AES is making the Tender Offers only by, and pursuant to, the terms of the Tender Offer Materials. The Tender Offers are not being made to holders of Securities in any jurisdiction in which the making or acceptance thereof would not be in compliance with the securities, blue sky or other laws of such jurisdiction. In any jurisdiction in which the securities laws or blue sky laws require the Tender Offers to be made by a licensed broker or dealer, the Tender Offers will be deemed to be made on behalf of AES by the Dealer Manager, or one or more registered brokers or dealers that are licensed under the laws of such jurisdiction.

About AES

The AES Corporation (NYSE: AES) is a Fortune 200 global power company. AES provides affordable, sustainable energy to 23 countries through its diverse portfolio of distribution businesses as well as thermal and renewable generation facilities.

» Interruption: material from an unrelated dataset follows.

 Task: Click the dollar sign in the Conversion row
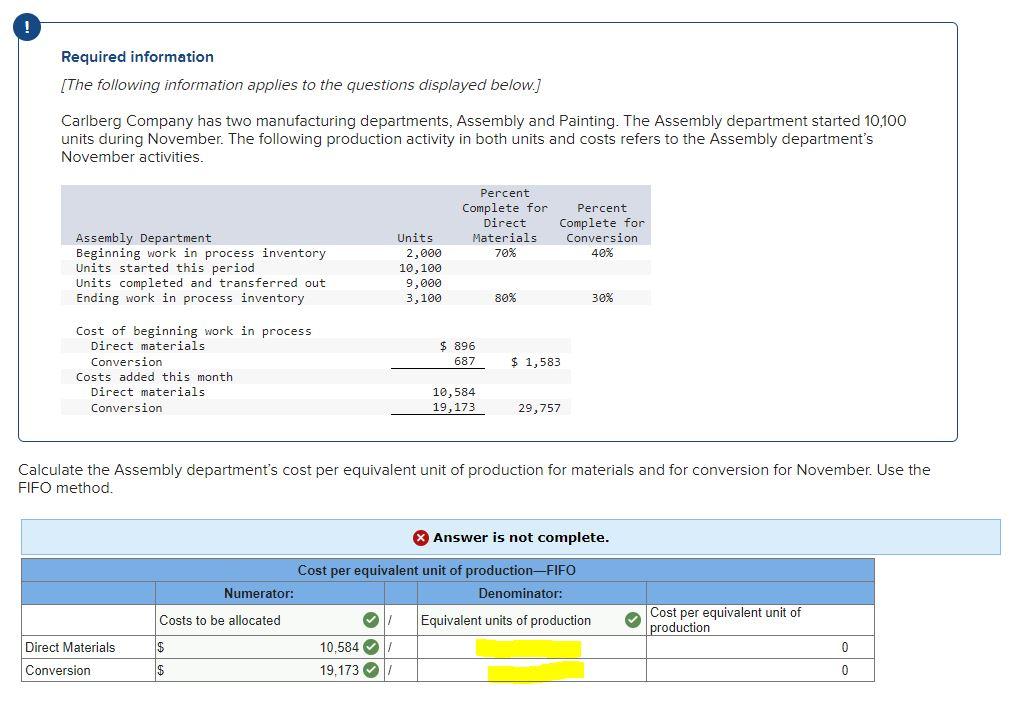pos(160,671)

AES’s workforce of 25,000 people is committed to operational excellence and meeting the world’s changing power needs. AES’s 2012 revenues were $18 billion and AES owns and manages $42 billion in total assets.

Safe Harbor Disclosure

This news release contains forward-looking statements within the meaning of the Securities Act of 1933 and of the Securities Exchange Act of 1934. Forward-looking statements are not intended to be a guarantee of future results, but instead constitute AES’s current expectations based on reasonable assumptions. Actual results could differ materially from those projected in AES’s forward-looking statements due to risks, uncertainties and other factors. Important factors that could affect actual results are discussed in the Tender Offer Materials related to the Tender Offers and AES’s filings with the SEC, including, but not limited to, the risks discussed under Item 1A “Risk Factors” and Item 7 “Management’s Discussion & Analysis of Financial Condition and Results of Operations” in AES’ 2012 Annual Report on Form 10-K and in subsequent reports filed with the SEC. Readers are encouraged to read AES’s filings to learn more about the risk factors associated with AES’s business. AES undertakes no obligation to update or revise any forward-looking statements, whether as a result of new information, future events or otherwise.

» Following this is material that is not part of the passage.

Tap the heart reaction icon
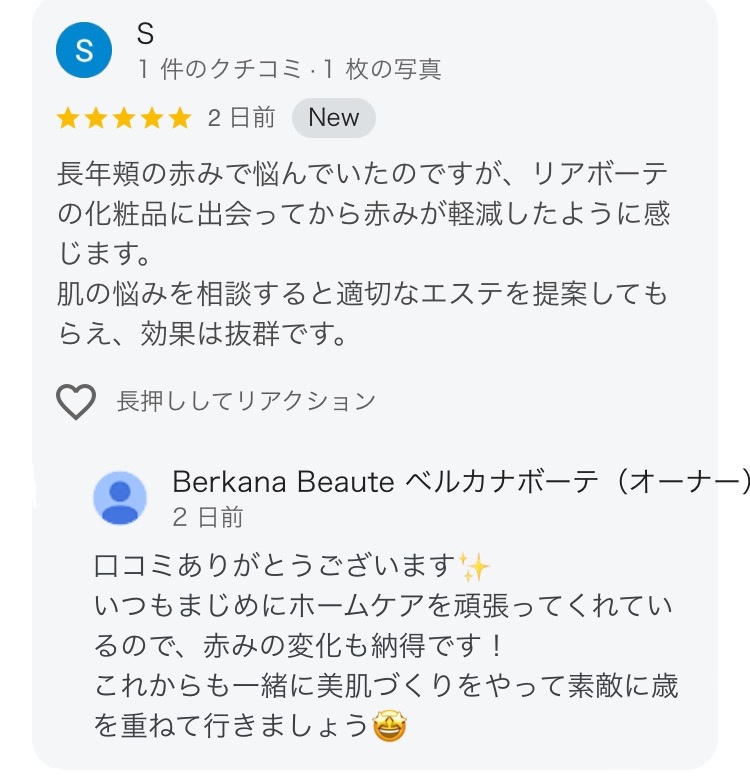750x779 pixels. click(x=75, y=402)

Any Stockholder who desires a copy of AES’s 2012 Annual Report on Form 10-K dated on or about February 26, 2013 may obtain a copy (excluding Exhibits) without charge by addressing a request to the Office of the Corporate Secretary, The AES Corporation, 4300 Wilson Boulevard, Arlington, Virginia 22203. Exhibits also may be requested, but a charge equal to the reproduction cost thereof will be made.